• [SOURCE DOCUMENT]
The world is being quietly rearranged by people who write very long documents.


April 6, 2026
arXiv
The title they went with
Towards Secure Agent Skills: Architecture, Threat Taxonomy, and Security Analysis Noisy translates that to

LLM agent plugins have no security review — and the framework itself makes them impossible to sandbox


A new open standard lets AI agents download specialized skills from community marketplaces without mandatory security checks. This means malicious or buggy code can run inside an agent with full access to whatever the agent can access — your data, your systems, your other applications.

• [EXERCISE DETAILS] Extend the article on unchecked AI agent skills with a few more paragraphs, picking up right after its final sentence.

• [DATA SHOWN]
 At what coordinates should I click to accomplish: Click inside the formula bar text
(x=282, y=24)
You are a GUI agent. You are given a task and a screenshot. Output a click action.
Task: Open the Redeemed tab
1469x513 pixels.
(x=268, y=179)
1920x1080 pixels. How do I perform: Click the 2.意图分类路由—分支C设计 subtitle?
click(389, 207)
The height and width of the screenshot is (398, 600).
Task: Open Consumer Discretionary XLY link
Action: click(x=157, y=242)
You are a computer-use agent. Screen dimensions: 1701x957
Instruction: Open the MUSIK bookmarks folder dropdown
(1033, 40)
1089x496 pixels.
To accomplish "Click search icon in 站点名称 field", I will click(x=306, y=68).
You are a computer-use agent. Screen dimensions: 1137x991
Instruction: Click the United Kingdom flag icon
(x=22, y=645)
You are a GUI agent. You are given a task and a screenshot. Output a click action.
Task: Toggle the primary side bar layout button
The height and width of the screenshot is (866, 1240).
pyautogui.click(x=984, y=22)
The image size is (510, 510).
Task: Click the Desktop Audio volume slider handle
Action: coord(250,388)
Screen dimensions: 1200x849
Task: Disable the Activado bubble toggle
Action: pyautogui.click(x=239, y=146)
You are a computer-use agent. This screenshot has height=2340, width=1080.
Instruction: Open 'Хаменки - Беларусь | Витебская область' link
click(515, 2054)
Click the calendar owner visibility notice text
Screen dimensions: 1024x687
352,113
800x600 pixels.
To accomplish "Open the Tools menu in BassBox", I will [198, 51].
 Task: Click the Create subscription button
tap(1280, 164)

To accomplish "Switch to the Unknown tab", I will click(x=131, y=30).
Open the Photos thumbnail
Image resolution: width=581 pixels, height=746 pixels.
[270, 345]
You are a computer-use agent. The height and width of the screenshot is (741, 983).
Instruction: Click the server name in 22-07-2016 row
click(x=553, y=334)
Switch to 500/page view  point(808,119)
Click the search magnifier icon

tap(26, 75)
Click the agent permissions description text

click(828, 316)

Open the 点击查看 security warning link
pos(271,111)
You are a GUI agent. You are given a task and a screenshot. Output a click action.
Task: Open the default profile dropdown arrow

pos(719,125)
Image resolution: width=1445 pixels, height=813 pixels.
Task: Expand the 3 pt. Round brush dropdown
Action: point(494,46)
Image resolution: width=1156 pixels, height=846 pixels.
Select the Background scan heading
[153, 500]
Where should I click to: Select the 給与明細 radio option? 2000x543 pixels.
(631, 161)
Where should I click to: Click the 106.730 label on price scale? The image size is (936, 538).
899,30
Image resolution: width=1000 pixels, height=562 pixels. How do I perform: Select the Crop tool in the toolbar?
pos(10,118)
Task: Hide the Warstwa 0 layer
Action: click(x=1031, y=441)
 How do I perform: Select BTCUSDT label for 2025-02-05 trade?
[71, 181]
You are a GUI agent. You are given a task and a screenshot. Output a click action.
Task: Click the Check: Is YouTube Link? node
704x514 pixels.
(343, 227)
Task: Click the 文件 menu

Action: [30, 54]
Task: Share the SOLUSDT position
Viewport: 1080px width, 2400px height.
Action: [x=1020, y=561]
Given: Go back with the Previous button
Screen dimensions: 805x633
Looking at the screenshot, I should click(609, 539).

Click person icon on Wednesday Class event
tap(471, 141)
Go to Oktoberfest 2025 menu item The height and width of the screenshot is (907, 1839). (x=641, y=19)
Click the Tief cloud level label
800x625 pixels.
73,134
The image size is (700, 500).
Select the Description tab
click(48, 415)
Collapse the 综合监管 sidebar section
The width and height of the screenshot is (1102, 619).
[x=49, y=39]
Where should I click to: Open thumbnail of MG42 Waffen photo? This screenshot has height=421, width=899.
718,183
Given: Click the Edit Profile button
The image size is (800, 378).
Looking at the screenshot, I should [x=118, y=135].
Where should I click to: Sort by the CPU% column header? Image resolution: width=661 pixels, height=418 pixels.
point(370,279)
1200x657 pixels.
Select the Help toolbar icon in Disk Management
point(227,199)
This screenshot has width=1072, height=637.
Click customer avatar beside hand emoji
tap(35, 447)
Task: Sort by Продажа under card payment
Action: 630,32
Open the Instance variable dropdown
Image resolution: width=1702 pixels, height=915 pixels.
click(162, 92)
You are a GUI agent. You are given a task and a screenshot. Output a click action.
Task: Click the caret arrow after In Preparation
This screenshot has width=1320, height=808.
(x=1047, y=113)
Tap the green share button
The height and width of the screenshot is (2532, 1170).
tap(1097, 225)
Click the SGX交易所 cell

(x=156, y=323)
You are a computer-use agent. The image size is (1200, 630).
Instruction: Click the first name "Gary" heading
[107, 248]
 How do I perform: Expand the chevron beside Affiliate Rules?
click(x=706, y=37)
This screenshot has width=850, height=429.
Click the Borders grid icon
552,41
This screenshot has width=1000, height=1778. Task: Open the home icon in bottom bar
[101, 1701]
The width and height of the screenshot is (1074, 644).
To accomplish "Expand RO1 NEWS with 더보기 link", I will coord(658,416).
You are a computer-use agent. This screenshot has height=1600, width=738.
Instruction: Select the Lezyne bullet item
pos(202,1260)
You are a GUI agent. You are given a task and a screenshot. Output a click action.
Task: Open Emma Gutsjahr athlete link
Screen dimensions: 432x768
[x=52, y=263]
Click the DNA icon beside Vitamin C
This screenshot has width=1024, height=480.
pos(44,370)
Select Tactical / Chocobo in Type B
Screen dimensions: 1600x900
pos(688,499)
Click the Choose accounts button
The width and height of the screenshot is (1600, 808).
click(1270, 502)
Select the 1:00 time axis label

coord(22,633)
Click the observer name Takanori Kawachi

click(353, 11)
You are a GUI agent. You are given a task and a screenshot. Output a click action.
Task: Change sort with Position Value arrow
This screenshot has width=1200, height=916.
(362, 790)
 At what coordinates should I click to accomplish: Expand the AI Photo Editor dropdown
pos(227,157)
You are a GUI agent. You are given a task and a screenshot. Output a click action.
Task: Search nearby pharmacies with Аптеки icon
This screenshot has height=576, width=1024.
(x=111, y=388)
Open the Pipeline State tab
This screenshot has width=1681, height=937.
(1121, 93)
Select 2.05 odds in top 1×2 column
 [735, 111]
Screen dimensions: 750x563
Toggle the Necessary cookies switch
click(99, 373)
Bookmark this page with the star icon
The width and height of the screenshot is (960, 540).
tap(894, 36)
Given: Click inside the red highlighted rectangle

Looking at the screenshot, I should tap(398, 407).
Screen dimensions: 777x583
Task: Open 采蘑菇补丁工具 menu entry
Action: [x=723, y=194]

• [ANSWER FOR THE TASK]
Agent Skills is already in use across multiple platforms and has community marketplaces. The paper identifies seven categories of attack — from poisoned skills to privilege escalation — and shows that five confirmed security incidents have already happened. The core problem is architectural: the framework has no boundary between data and instructions, uses a single approval model that grants permanent trust, and has no mandatory marketplace review. These aren't bugs you can patch. They're design choices that would require rebuilding the standard to fix. Right now, anyone deploying agents with marketplace skills is running code they haven't audited, from sources they haven't vetted, with no way to revoke trust after deployment.
What happens next
Watch whether any major agentic platform (Claude, ChatGPT, or others) implements mandatory skill sandboxing or marketplace review before the first high-profile incident involving stolen data or lateral movement through a compromised skill.